Exact copy, no pictures: set down the lines from the one holding "Screen dimensions: 1200x675" through the final line of the records below.

- - -

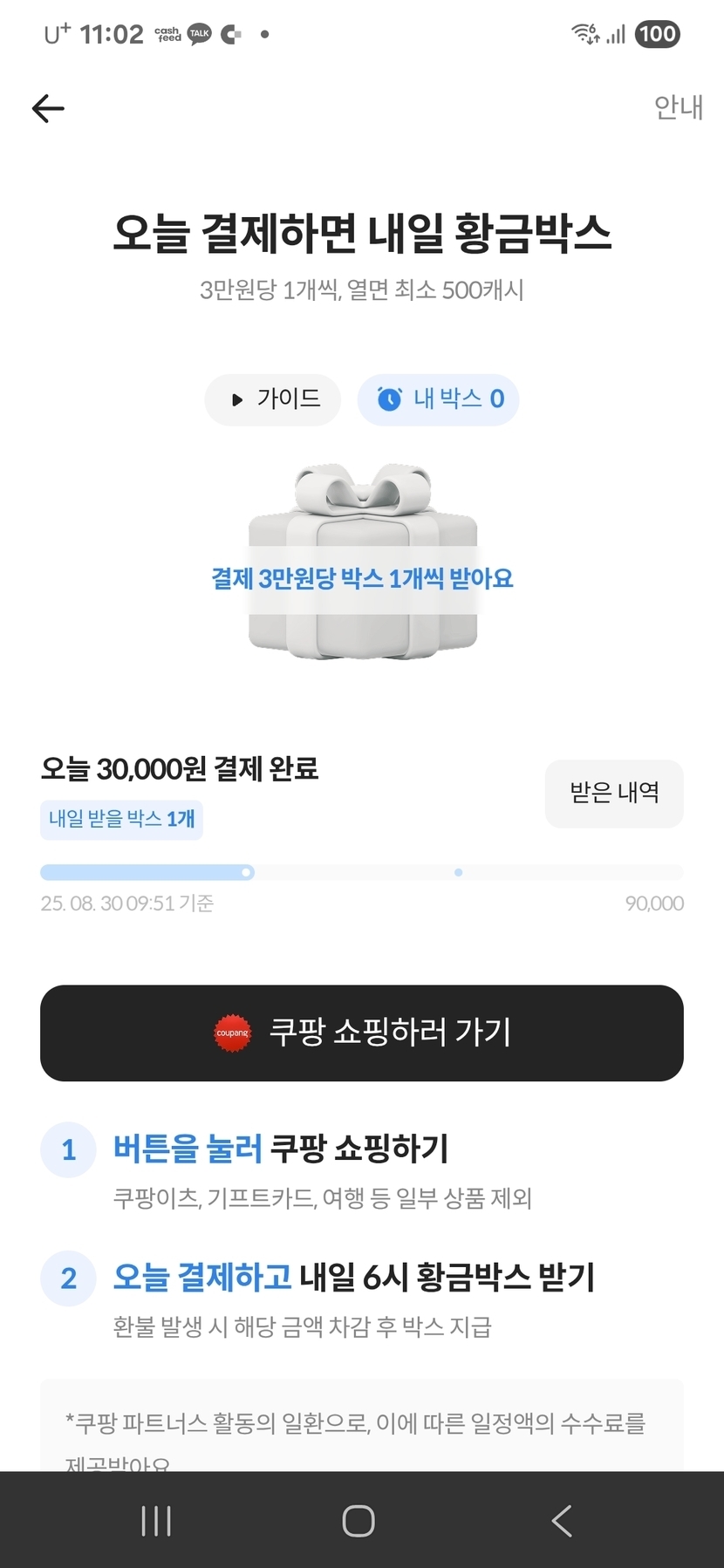This screenshot has height=1568, width=724.
Task: Tap the 버튼을 눌러 쿠팡 쇼핑하기 heading
Action: [x=280, y=1149]
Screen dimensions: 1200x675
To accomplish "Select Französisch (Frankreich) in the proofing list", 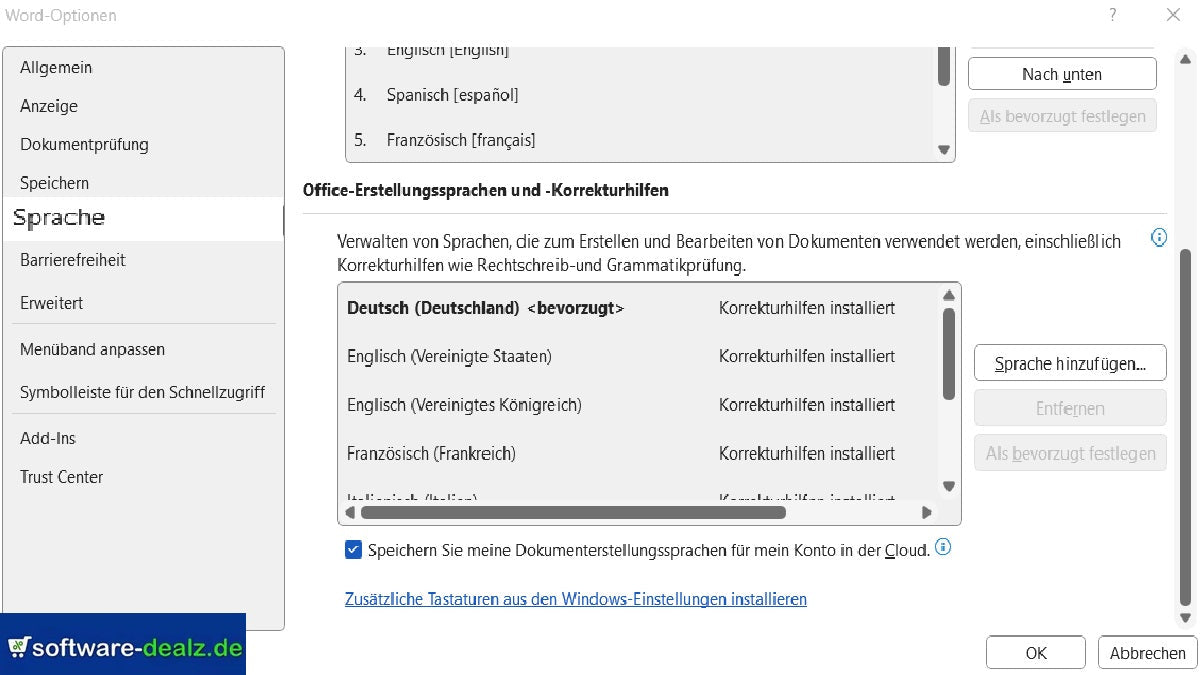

- - -

• **ANSWER TO THIS PROBLEM**:
Screen dimensions: 1200x675
To accomplish "Select Französisch (Frankreich) in the proofing list", 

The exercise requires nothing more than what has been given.